“We have met before. I hope we shall meet again—and on terms of a better understanding.”

I rose to my feet, at least perfectly cool in seeming.

“Meaning—what?” I asked.

“Nothing cryptic, of course,” said he.

He glanced about the room. His manner was very alert and vivacious. His teeth and glittering eyes seemed, when he turned his face again, to take possession of me.

“The tragedy of that first meeting,” he said, “put any pleasant understanding between us two at the time out of the question, didn’t it?”

“You use an odd word, Mr Dalston,” I said; “and take an odd way—you will excuse me—for a stranger.”

“Why, as to that,” he answered, smiling, “I found the door open, and took what I supposed to be the proper woodland way with hermits.

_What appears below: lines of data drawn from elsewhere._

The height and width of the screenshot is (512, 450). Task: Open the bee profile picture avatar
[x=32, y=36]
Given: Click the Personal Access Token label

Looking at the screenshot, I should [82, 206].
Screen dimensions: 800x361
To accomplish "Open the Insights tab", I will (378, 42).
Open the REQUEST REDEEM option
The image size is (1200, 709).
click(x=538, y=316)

Men of your principles love secrecy, don’t they? and quiet comings and goings, and visits unawares? I only borrowed a leaf out of your book, you see.”

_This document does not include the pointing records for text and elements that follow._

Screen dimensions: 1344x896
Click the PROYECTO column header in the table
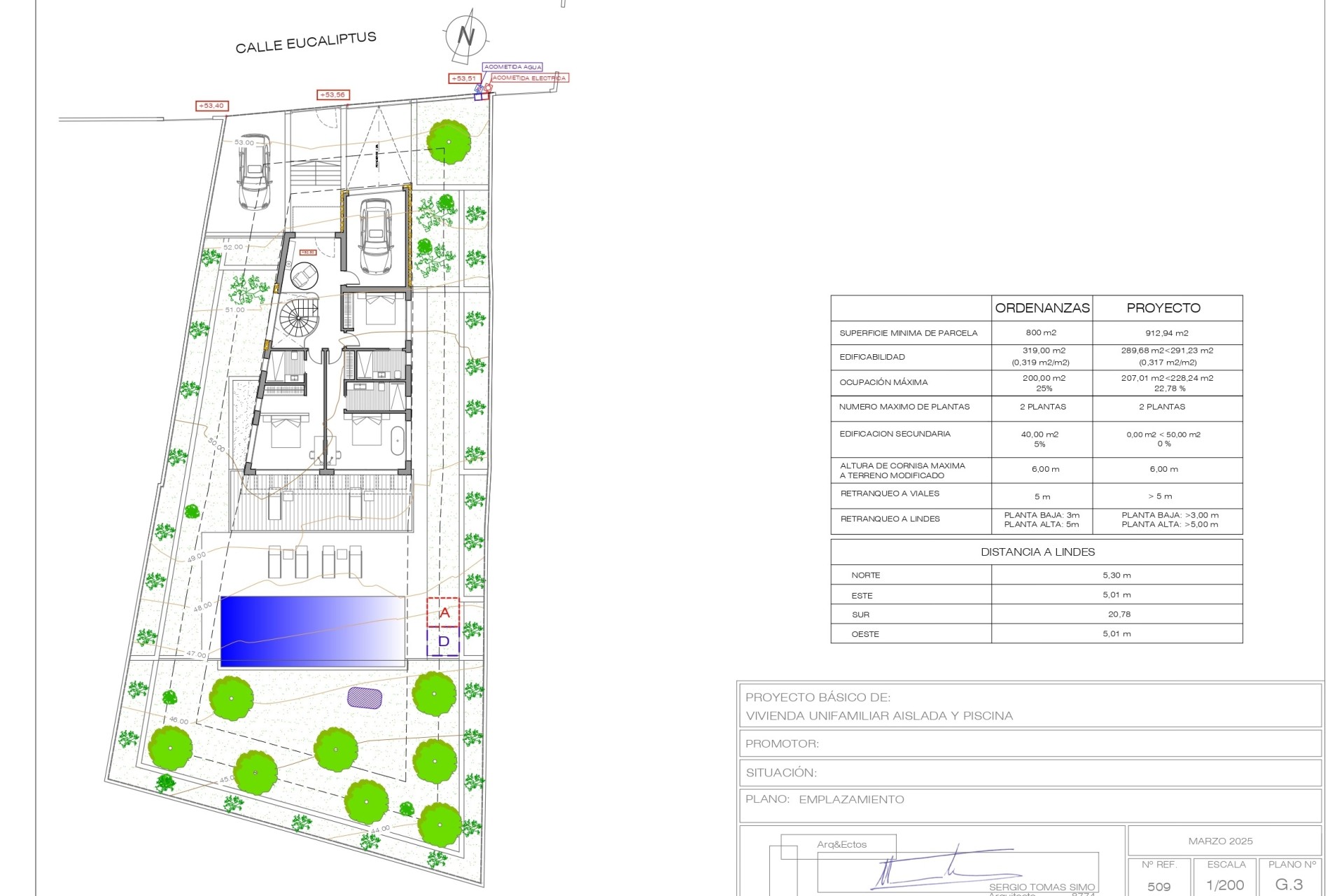coord(1163,308)
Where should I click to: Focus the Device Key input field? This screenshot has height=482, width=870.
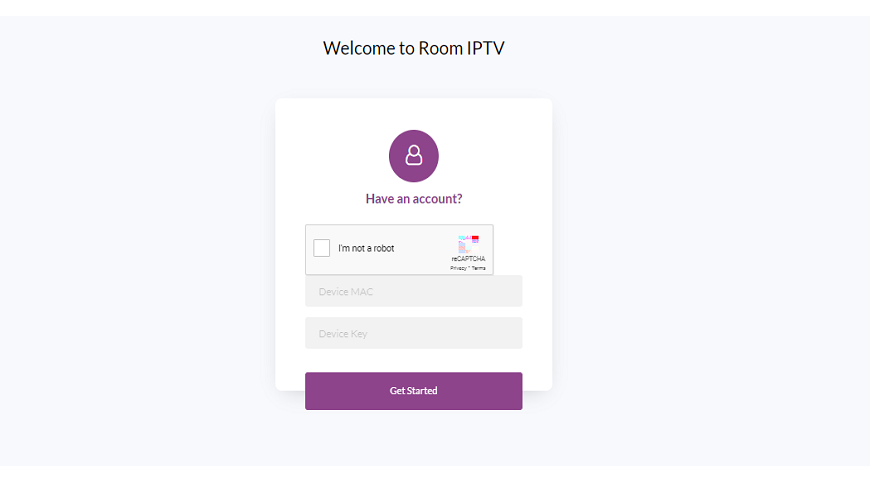[413, 333]
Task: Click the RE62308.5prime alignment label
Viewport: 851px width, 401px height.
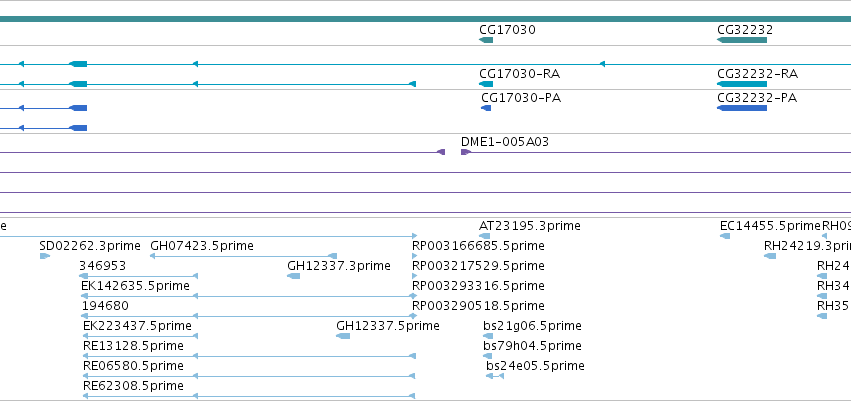Action: pyautogui.click(x=134, y=386)
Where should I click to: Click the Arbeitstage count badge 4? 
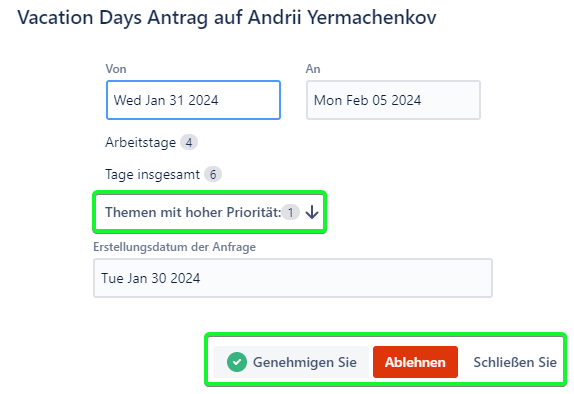[189, 142]
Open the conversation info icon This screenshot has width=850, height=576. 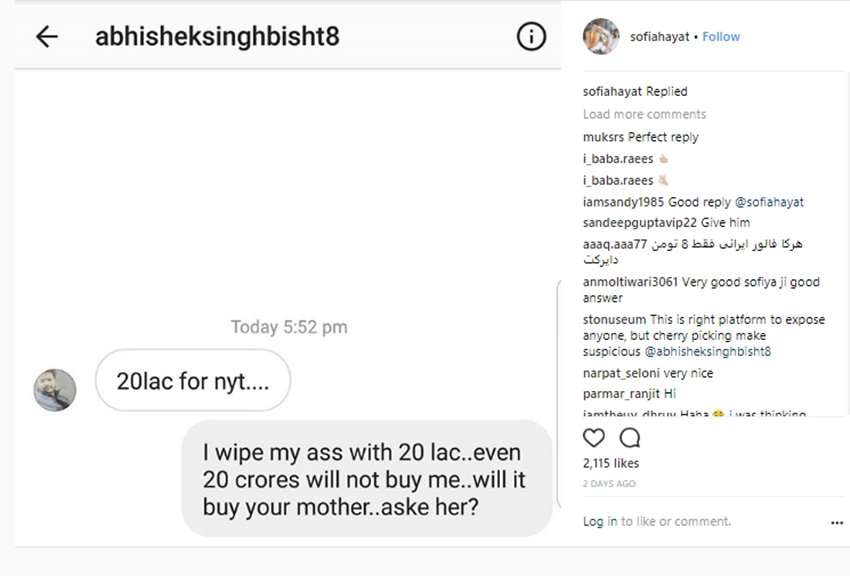(531, 37)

Now, though he was so gay and debonair, I recognised on the instant some sinister meaning behind his words, and knew that he was aware, in some measure at least, of the watchful part I had been playing, and knew, moreover, that he wanted me to know that he knew. I could not guess his purpose, beyond the fact that it appeared to imply some menace and a warning; but I could be as cool as he, and his equal, as I thought, in cunning.

“You referred to an understanding between us,” I said rather drawlingly. “Well, I can only repeat that it seems to me an odd word to use.”